囲碁の仲邑菫(なかむらすみれ)女流棋聖(14)が、日本棋院から韓国棋院への移籍手続きを進めていることが報じられた。
日本棋院は報道内容は事実だと認めており、移籍を認める方針だという。今後韓国棋院が仲邑の移籍希望を認めれば、客員棋士として韓国で活動することになる。
仲邑は2019年4月、日本棋院が「世界一になる逸材」として、特例の採用制度によりプロ採用された。いわば日本棋院は鳴り物入りで最年少プロ棋士として彼女を迎えたことになる。
当時私は「どうせ客寄せパンダだろ」「これで弱かったらどうするんだろう」などと思ったものだ。その心配はまったくの杞憂に終わり、今年2月には初タイトルの女流棋聖を獲得するなどこれまで十分すぎる実績を積み重ねている。
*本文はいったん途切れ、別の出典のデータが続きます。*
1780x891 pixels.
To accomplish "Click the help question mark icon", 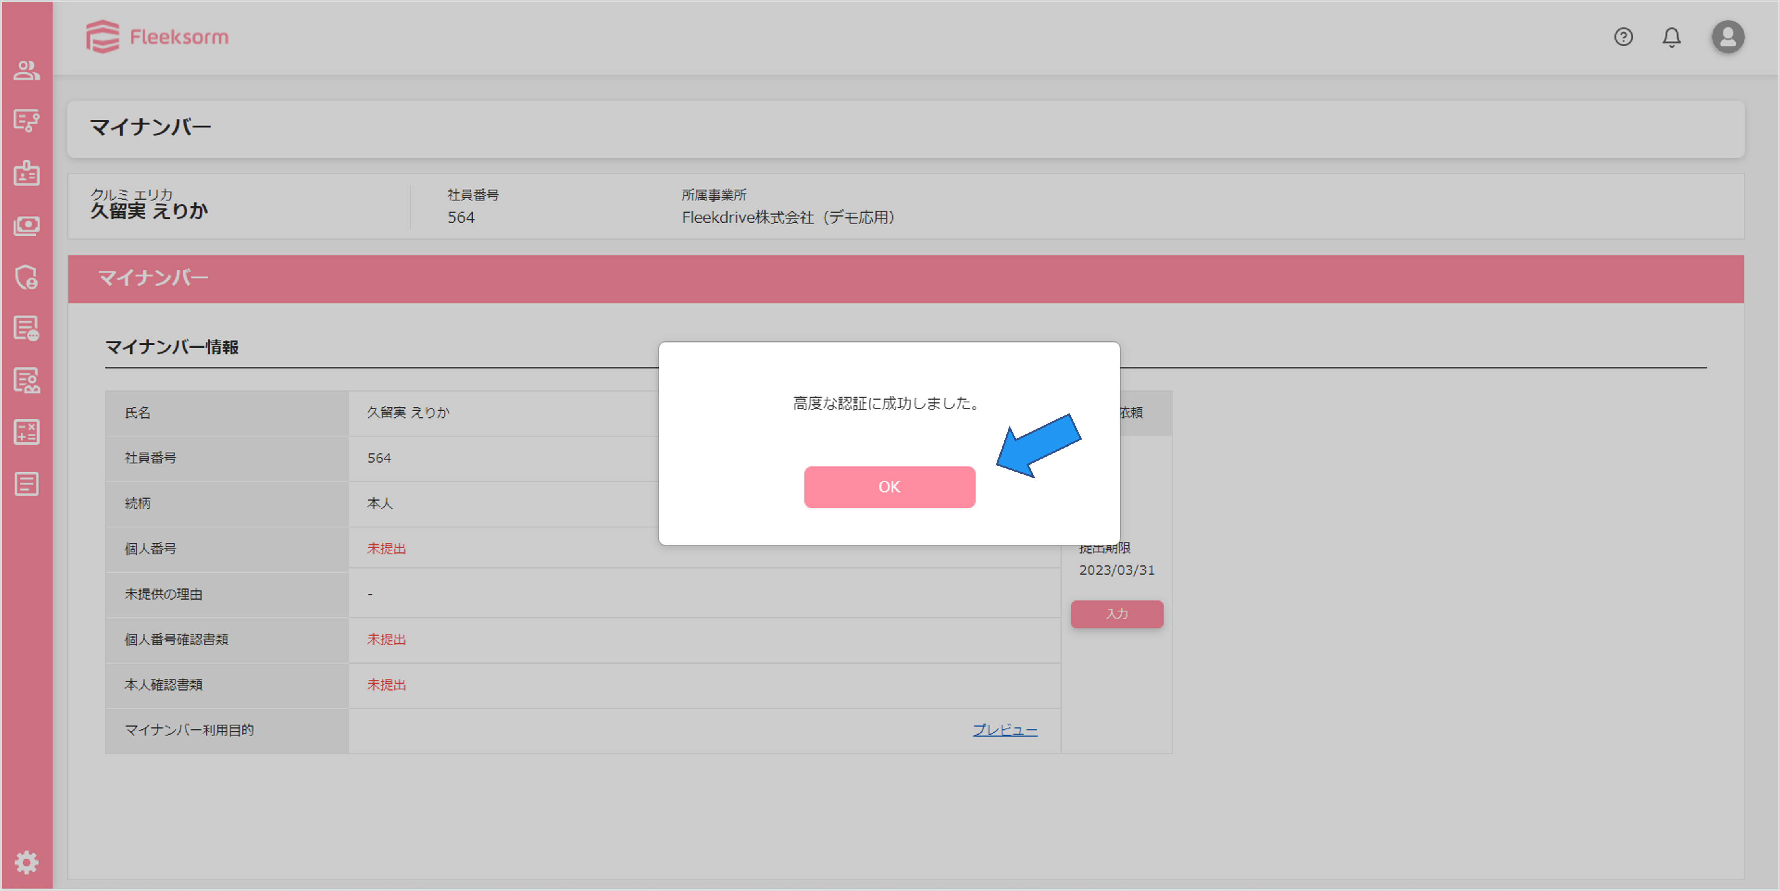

今後トップ棋士として日本の棋界で活躍が期待されるなかで、今回の降って湧いた韓国棋院への移籍報道に驚いた囲碁ファンも多いだろう。
一応「さらなる棋力向上を目指す」というのが理由とされており、本人がこう希望したら誰も止めることはできない。たしかに、いまや韓国は世界屈指の強豪国であり、そのなかで研鑽に励みたいというのは、高みを目指す棋士としては納得できる。簡単にタイトルを穫れてしまう日本がヌルすぎるということかもしれない。
一方、日本棋院のサポートは十分だったのかと、という疑念もある。仲邑側に何か不満はなかったのだろうか。まあ、そうしたことは世間に漏れてこないだろうが、せっかくの「金の卵」が海外に流出するいう事態は深刻に受け止めるべきだろう。